Elasticity Math
Dr. Staffan Canback, Tellusant
To my pleasant surprise, this is my most popular substance-oriented post ever. There is hope.
I sometimes get the question “why do you use logarithms when calculating elasticities?” Rather than answering each time, I decided to answer once and point people to this post. Ask many, answer once.
I assume the reader knows elementary calculus.
\[\mathbf{Elasticity\ \epsilon\ is\ defined\ as\ a\ change\ in\ input\ x\ leads\ to\ a\ change\ in\ output\ y}\] \[\textcolor{#c00000}{\epsilon=\frac{\Delta y}{y}/\frac{\Delta x}{x}}\] \[\mathbf{Take\ \mathrm{\Delta\} \ to\ the\ limit\ 0\ and\ you\ get}\] \[\textcolor{#c00000}{\epsilon=\ \frac{x}{y}\frac{dy}{dx}}\] \[\mathbf{Reconfigure\ the\ equation}\] \[\textcolor{#c00000}{\frac{dy}{y}=\epsilon\frac{dx}{x}}\] \[\mathbf{Integrate,\ remembering\ that\ the\ integral\ of\ \frac{1}{var}=\ln(var)}\] \[\textcolor{#c00000}{\ln{\left(y\right)}=\epsilon\ \cdot\ \mathrm{ln}{\left(x\right)}}\] \[\mathbf{Reordered}\] \[\textcolor{#c00000}{\epsilon =\ln{\left(y\right)}/\ln{\left(x\right)}}\] \[\mathbf{Which\ is\ equal\ to\ the\ first\ equation}\] \[\textcolor{#c00000}{\epsilon =\ \frac{\Delta y}{y}/\frac{\Delta x}{x}}\] \[\mathbf{\mathrm{Q.E.D.}}\]The reason the logarithm is taken is that it is equivalent to working with percentage changes, and it makes for a nice linear regression.¹
The equations shown explain this.² Think, for example, of y=demand and x=price. Then the elasticity tells us how much demand falls if price increases.³
What I have shown is in any relevant text book. Thus, no magic here, just a refresher.

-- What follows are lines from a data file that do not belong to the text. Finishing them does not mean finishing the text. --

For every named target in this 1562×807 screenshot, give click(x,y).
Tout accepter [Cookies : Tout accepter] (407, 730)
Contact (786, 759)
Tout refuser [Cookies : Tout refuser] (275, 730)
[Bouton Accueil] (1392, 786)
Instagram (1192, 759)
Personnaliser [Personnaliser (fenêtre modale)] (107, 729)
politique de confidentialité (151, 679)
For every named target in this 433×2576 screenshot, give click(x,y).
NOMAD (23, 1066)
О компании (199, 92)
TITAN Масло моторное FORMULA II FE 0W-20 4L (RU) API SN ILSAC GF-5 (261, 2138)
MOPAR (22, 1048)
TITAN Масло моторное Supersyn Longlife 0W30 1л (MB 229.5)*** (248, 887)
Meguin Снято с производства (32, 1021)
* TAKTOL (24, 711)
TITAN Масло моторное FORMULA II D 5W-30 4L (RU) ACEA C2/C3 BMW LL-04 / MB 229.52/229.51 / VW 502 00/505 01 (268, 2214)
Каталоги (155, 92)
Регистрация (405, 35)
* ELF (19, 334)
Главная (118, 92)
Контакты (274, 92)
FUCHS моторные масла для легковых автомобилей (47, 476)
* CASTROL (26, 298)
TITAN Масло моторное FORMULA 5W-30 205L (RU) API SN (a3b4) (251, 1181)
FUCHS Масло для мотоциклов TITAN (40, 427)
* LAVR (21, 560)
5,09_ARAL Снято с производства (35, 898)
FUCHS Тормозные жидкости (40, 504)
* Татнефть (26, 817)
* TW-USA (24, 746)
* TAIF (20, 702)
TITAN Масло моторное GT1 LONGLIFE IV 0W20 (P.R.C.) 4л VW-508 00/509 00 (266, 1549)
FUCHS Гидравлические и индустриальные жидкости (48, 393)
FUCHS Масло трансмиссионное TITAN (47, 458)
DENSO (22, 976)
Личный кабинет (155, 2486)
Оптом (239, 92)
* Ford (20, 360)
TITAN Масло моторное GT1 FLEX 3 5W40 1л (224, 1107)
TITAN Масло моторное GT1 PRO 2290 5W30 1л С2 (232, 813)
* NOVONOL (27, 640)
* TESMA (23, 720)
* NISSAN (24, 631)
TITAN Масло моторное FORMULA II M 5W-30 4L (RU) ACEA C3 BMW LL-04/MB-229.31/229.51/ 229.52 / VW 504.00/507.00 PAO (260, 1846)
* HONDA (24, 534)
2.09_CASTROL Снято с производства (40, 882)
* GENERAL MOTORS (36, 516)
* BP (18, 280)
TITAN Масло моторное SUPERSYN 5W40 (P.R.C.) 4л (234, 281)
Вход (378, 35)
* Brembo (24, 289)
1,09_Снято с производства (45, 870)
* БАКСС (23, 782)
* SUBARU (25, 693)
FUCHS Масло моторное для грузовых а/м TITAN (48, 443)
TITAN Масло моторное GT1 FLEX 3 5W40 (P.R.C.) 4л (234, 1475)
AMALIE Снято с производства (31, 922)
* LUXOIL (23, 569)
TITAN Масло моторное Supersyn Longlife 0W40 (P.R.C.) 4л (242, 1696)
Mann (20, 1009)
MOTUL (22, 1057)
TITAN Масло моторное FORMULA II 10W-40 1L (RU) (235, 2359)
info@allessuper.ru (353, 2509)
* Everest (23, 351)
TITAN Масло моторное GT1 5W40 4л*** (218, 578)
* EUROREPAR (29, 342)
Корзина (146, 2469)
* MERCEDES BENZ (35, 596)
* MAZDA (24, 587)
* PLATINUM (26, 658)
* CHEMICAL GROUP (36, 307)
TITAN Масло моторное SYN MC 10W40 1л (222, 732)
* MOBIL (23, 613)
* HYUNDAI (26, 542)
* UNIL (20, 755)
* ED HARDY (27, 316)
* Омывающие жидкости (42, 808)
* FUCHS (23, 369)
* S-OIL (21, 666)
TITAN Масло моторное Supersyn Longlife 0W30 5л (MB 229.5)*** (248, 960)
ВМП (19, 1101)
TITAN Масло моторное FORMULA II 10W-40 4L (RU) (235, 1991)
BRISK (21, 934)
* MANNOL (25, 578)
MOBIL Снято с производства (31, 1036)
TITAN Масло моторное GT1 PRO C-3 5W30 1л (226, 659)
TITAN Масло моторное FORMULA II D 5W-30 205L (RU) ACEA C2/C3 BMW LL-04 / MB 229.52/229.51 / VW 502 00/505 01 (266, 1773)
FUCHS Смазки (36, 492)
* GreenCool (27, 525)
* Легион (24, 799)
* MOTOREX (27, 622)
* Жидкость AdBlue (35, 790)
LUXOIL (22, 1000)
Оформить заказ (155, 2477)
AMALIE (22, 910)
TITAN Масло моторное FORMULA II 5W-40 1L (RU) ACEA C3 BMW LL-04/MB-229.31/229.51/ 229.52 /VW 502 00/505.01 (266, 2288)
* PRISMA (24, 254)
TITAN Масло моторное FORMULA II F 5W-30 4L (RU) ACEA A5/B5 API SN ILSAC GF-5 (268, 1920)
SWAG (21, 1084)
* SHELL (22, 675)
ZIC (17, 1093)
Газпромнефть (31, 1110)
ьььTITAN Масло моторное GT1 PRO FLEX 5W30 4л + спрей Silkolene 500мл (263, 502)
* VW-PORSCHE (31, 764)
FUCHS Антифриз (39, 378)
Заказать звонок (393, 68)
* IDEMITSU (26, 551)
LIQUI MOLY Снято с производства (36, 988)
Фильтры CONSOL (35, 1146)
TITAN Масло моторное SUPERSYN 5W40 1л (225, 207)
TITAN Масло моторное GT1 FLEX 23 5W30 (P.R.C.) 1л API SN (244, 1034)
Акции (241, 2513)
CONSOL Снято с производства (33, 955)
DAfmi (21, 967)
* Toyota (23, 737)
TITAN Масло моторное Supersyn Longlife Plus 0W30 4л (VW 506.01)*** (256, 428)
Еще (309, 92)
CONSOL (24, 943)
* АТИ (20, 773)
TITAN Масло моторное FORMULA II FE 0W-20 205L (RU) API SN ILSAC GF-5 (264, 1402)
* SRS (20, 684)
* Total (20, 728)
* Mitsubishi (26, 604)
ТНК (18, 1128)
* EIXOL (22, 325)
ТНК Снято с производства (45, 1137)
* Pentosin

Tellusant, Inc. sometimes works with this linear equation, but in most cases we use a nonlinear approach that is more complicated. As Angus Deaton, Nobel Prize winner in Economics pointed out:
“…[the linear regression model]…is not consistent with utility maximization…and will eventually lead to gross over-prediction”
¹ It also is a transformation that make observations normally distributed in many cases, thus reducing heteroscedasticity.
² Some readers may ask: Where is the constant C in the integration. I set it to zero for simplicity.
³ There are cases when demand increases when price increases. Those cases are rare.
AI was not used.